> Record extracts
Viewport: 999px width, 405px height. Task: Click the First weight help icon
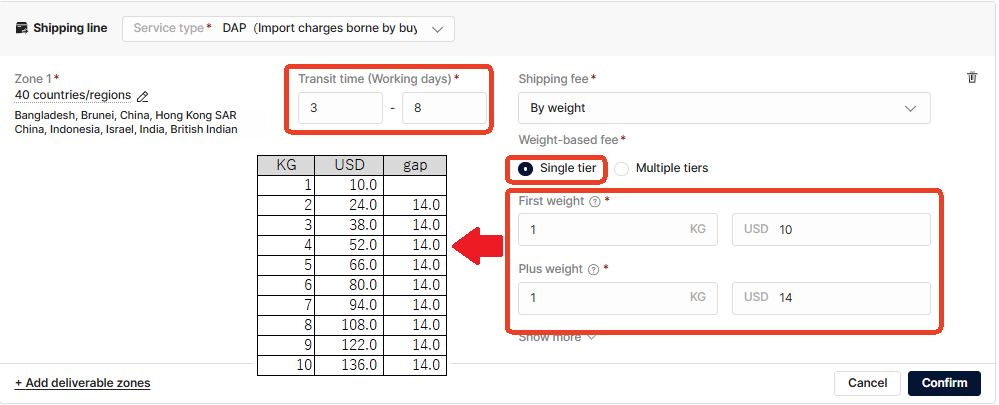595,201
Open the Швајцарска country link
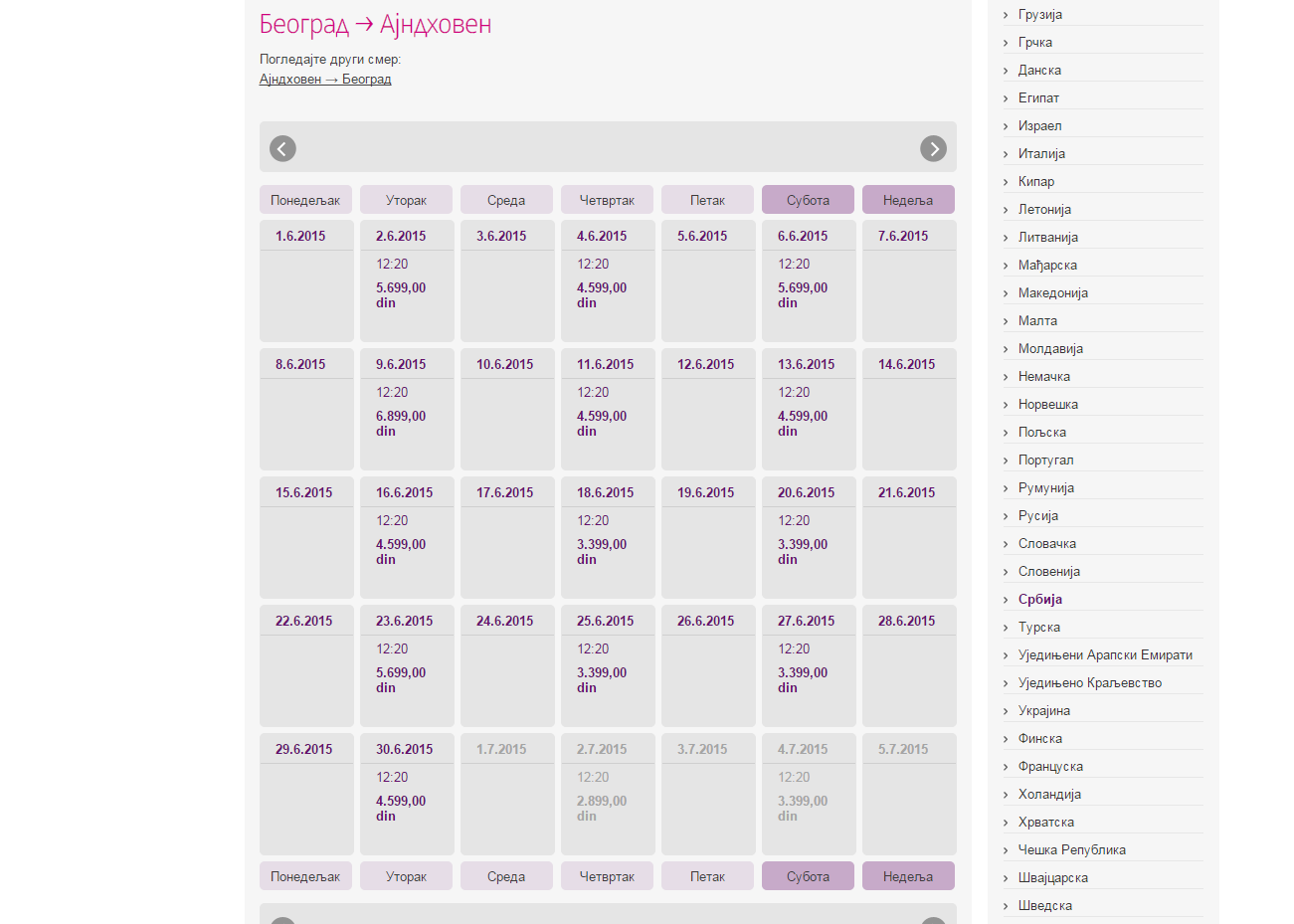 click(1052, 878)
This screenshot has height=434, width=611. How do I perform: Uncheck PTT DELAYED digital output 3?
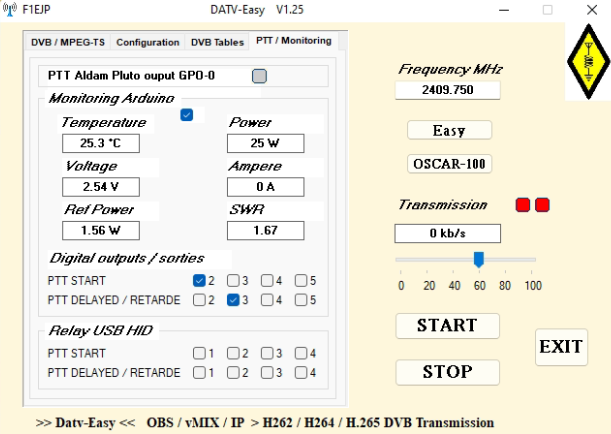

==

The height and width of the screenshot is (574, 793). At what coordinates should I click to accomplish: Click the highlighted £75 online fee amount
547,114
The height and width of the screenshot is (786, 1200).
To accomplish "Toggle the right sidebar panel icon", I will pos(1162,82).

> What you should do
Above are the records; copy exactly the lines from the one with "Viewport: 999px width, 405px" through the one with "This screenshot has", including both, and nothing more. Leave out pictures.

> Task output
Viewport: 999px width, 405px height. Task: Click the First weight help icon
595,201
Open the Швајцарска country link
 click(1052, 878)
This screenshot has height=434, width=611. How do I perform: Uncheck PTT DELAYED digital output 3?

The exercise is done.